§ Your assignment
Once the line containing "Task: Like Elon Musk's reply" is found in the material below, it and every line after it should be transcribed exactly, with pictures left out and nothing added.

=-=-=-=-=

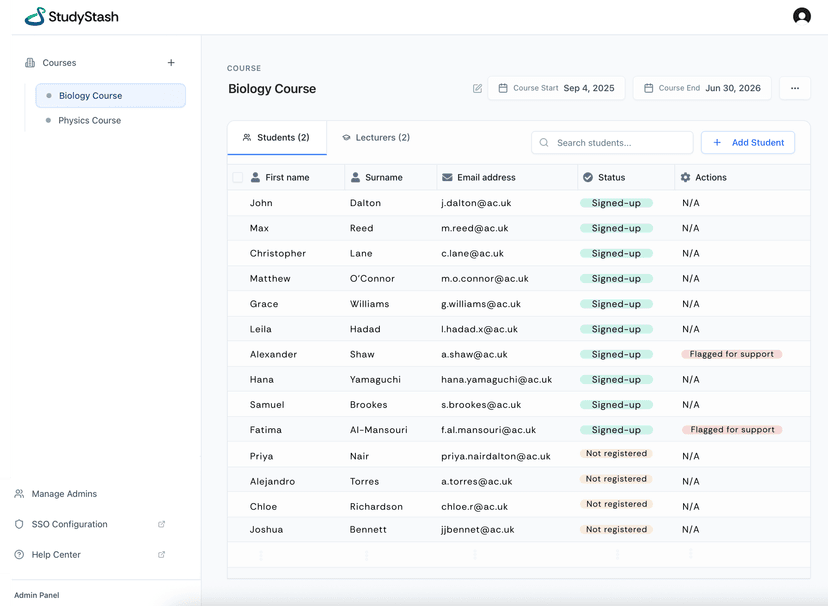Open the Help Center link

pyautogui.click(x=56, y=555)
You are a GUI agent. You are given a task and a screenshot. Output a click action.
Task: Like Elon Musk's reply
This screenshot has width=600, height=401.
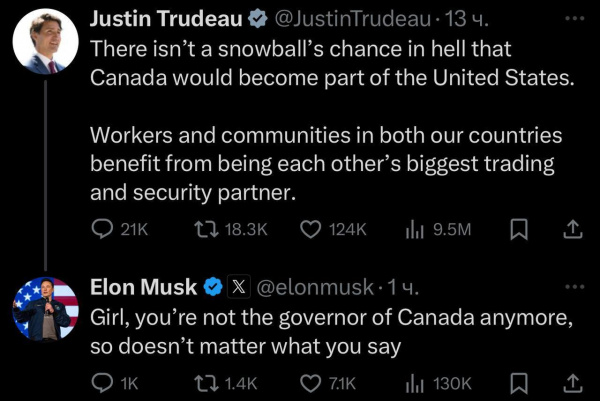coord(310,382)
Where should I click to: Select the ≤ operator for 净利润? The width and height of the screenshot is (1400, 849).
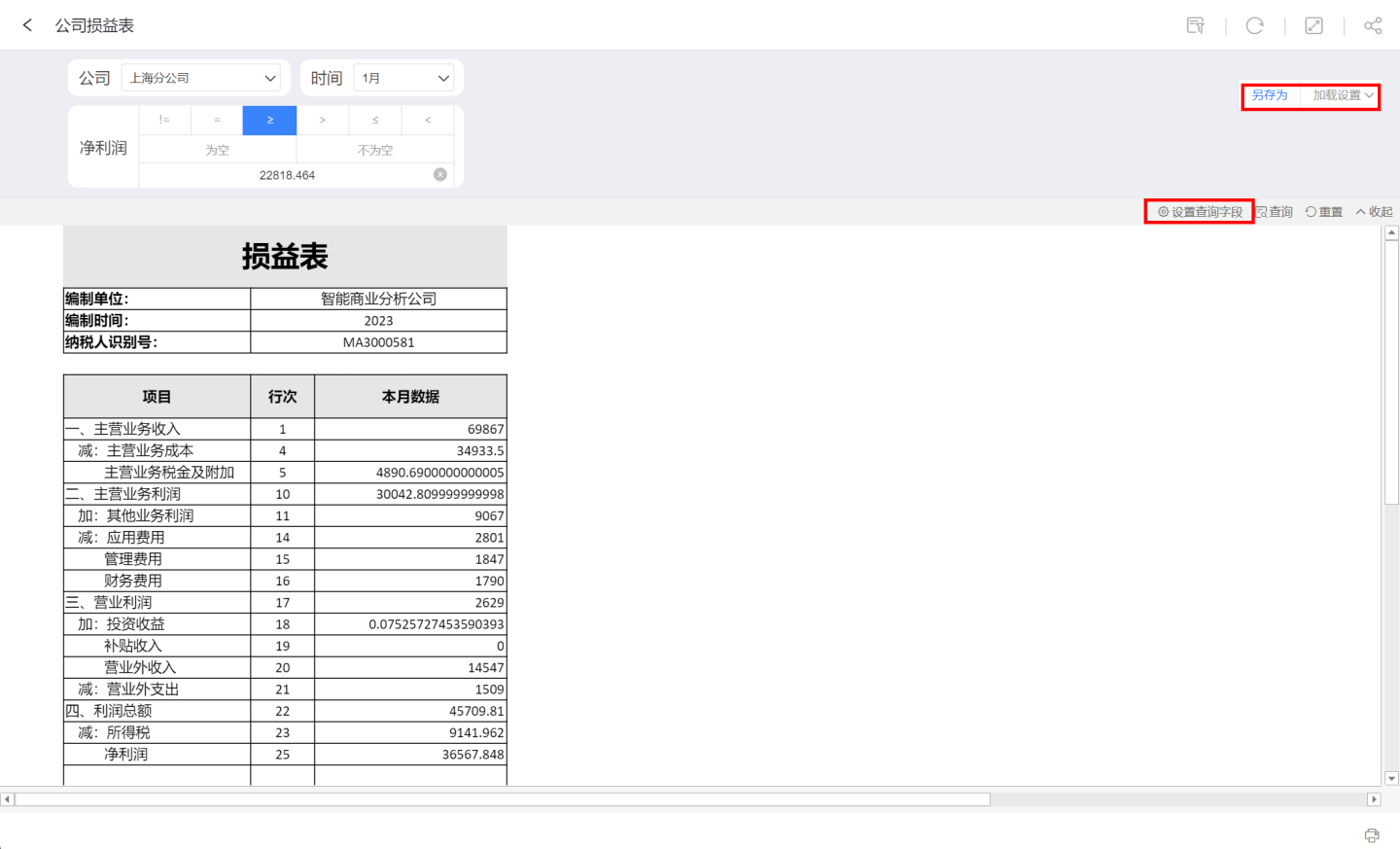[375, 120]
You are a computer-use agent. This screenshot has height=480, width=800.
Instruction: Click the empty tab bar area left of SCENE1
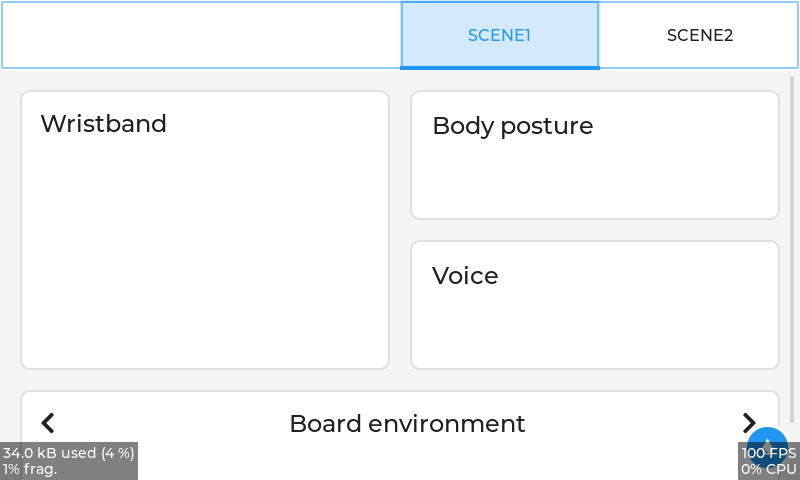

=-=-=-=-=

§ Problem solution
Task: Like Elon Musk's reply
This screenshot has width=600, height=401.
coord(310,382)
Where should I click to: Select the ≤ operator for 净利润? The width and height of the screenshot is (1400, 849).
[375, 120]
You are a computer-use agent. This screenshot has height=480, width=800.
Instruction: Click the empty tab bar area left of SCENE1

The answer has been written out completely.